━━━━━ Text passage

Free voluntary reading. We learn to read by reading. Self-selected reading for pleasure (0:53) is a major factor in literacy development. No book reports. No chapter quizzes. No vocabulary lists. The best teachers find their students interests and then they help their students find books that match those interests. Did you see the look on that old man's face (0:18) when he looked up at his son's poster in the book store's window? That's the look teachers look for. Where there is interest, achievement follows. The best teachers look for that look on their students' faces and then artfully guide them to books that they might never have found on their own.

━━━━━━━━━━

> Exercise goal
Please rewrite everything in the free voluntary reading passage from "Free voluntary reading." down to "on their own.", changing "teachers" to "librarians".

━━━━━ Supplied data

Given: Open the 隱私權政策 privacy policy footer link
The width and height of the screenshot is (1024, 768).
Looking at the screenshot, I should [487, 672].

━━━━━━━━━━

> Solution to this task
Free voluntary reading. We learn to read by reading. Self-selected reading for pleasure (0:53) is a major factor in literacy development. No book reports. No chapter quizzes. No vocabulary lists. The best librarians find their students interests and then they help their students find books that match those interests. Did you see the look on that old man's face (0:18) when he looked up at his son's poster in the book store's window? That's the look librarians look for. Where there is interest, achievement follows. The best librarians look for that look on their students' faces and then artfully guide them to books that they might never have found on their own.